======== Supplied data

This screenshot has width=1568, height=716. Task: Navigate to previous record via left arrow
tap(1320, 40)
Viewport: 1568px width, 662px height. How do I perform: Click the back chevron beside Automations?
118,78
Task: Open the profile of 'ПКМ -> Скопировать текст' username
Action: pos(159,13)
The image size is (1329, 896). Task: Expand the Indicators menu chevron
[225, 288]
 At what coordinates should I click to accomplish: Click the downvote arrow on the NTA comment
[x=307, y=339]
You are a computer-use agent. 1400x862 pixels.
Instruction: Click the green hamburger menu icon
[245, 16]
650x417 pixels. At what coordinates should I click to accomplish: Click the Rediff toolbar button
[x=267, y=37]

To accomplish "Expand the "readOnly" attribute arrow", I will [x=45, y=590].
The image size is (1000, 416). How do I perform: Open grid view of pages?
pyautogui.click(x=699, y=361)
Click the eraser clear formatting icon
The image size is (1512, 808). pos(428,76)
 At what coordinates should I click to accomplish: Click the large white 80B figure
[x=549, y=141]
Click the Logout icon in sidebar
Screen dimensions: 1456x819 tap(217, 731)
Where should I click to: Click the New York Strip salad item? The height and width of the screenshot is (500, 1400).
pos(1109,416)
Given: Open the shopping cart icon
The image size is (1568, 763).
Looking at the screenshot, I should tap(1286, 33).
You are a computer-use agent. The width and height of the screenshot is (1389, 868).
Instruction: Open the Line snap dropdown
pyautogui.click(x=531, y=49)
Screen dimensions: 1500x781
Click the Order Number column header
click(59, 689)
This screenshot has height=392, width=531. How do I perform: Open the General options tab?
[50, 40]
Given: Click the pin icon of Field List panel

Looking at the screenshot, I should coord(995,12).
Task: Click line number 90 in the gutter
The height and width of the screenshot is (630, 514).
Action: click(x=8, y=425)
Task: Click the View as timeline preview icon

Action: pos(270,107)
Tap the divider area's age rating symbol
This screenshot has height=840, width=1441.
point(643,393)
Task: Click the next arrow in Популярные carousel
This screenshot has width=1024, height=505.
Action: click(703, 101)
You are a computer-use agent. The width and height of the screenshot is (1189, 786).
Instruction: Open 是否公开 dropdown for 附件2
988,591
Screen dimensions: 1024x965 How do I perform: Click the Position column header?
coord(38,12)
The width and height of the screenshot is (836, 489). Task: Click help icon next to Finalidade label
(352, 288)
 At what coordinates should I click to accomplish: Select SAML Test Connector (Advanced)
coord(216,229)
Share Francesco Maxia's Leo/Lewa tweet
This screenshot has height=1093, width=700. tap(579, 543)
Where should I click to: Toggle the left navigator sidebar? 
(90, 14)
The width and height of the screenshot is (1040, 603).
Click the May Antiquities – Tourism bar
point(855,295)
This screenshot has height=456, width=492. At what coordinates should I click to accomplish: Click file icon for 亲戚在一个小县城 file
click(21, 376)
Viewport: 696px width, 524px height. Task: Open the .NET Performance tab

================

• [Work to do]: Find every line in the listing that contains the word "Given", matching case exactly, and copy each of those lines.

• [Solution below]:
Given: Open the shopping cart icon
Given: Click the pin icon of Field List panel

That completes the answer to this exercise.